Quote word for word the lines starting at the line with "This screenshot has width=1762, height=828." and ending at the final line of the entries. Leave out any pictures.

Stored records:
——————

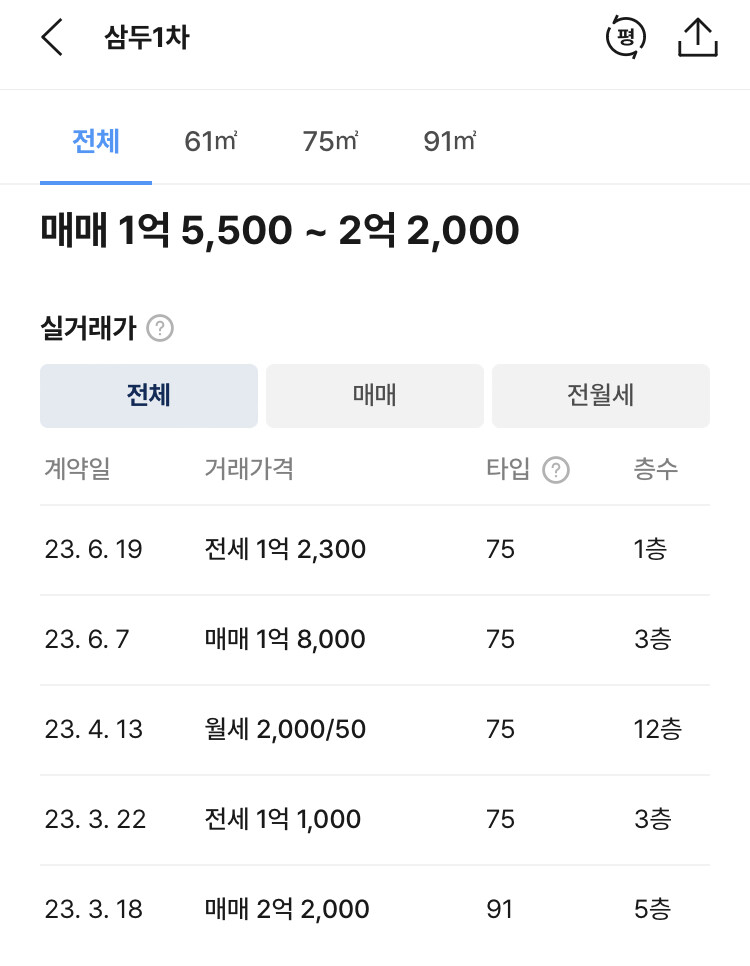Open the help icon next to 실거래가
This screenshot has width=750, height=966.
160,328
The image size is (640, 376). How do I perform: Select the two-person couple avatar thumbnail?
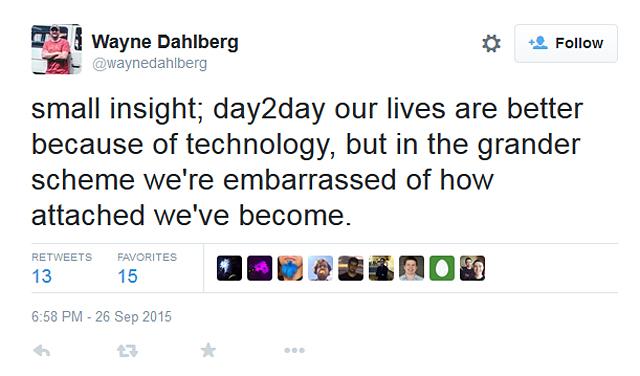472,268
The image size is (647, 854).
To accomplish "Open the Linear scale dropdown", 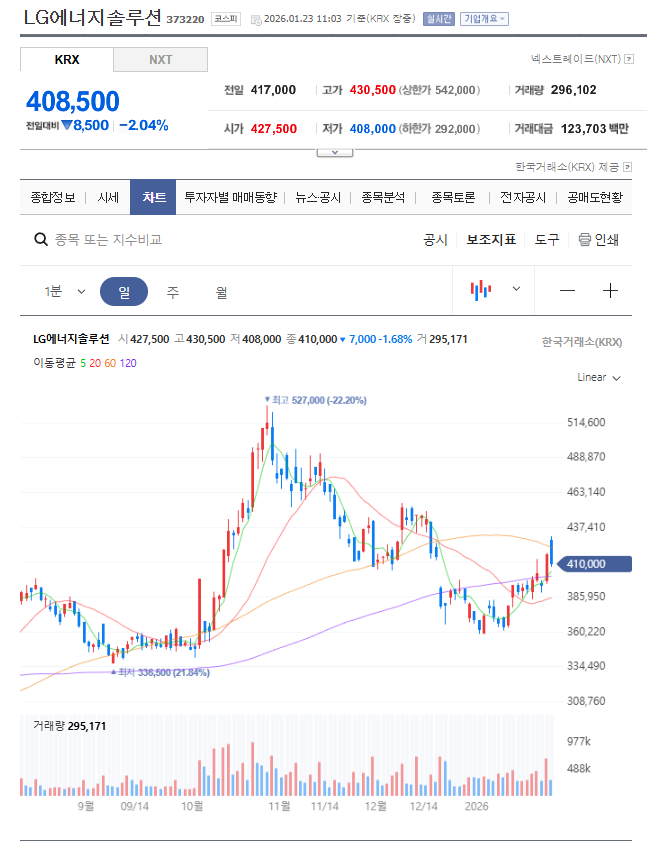I will coord(599,378).
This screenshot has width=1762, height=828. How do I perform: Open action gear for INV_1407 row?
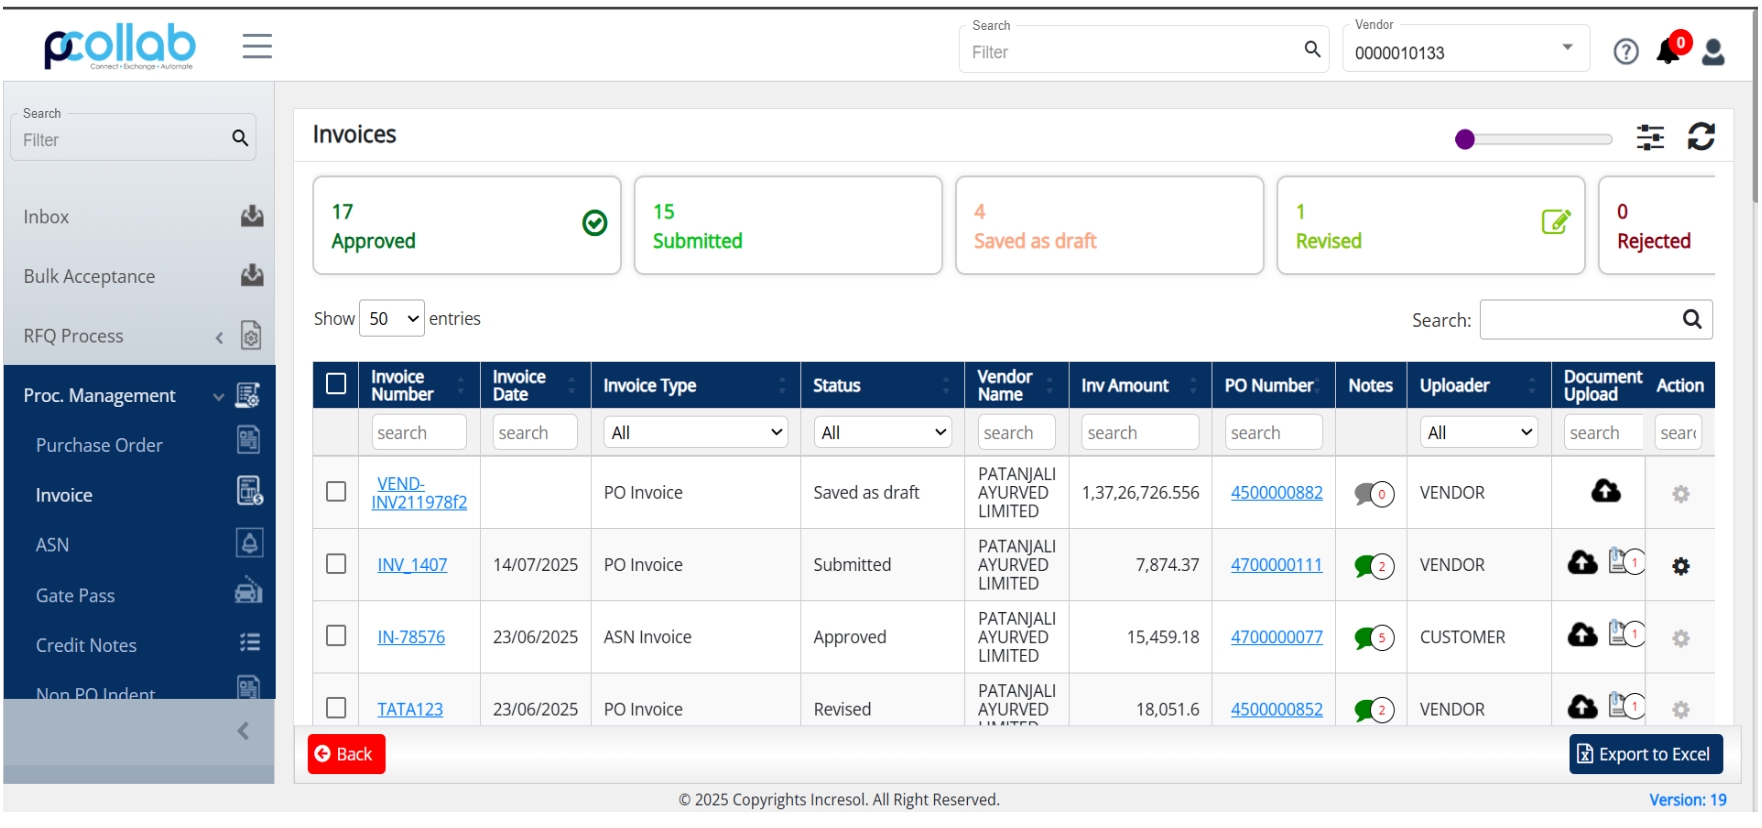point(1681,566)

——————

Written answer:
This screenshot has width=1762, height=828. How do I perform: Open action gear for INV_1407 row?
point(1681,566)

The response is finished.